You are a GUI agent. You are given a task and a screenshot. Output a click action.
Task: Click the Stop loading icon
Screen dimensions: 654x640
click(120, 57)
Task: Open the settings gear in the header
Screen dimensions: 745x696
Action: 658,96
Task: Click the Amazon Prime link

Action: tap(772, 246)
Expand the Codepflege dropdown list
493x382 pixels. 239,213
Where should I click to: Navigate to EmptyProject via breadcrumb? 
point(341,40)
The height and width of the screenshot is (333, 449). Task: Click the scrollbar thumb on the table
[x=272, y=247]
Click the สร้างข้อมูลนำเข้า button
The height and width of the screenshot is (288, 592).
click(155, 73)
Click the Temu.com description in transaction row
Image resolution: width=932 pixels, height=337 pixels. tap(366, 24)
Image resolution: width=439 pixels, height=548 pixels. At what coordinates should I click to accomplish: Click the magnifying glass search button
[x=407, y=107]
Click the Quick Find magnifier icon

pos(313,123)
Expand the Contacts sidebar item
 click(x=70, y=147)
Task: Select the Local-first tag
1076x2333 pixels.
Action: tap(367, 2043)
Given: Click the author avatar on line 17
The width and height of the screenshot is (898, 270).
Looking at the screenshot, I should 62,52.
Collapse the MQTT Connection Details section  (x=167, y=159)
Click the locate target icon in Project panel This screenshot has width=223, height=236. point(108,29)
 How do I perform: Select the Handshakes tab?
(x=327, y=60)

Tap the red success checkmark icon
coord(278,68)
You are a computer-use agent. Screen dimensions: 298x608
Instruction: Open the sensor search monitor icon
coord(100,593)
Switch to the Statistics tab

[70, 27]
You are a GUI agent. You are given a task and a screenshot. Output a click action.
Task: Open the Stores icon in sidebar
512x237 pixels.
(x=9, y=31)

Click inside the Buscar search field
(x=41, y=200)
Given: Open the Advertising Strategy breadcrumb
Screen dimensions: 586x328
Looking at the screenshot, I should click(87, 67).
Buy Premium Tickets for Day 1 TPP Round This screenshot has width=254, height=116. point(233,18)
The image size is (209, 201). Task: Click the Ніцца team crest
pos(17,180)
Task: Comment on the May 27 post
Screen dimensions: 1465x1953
● ● ● ● ●
Exercise details:
Go through the entries above and report how many lines hold the word "This". Nothing but the number is needed.

Task solution:
2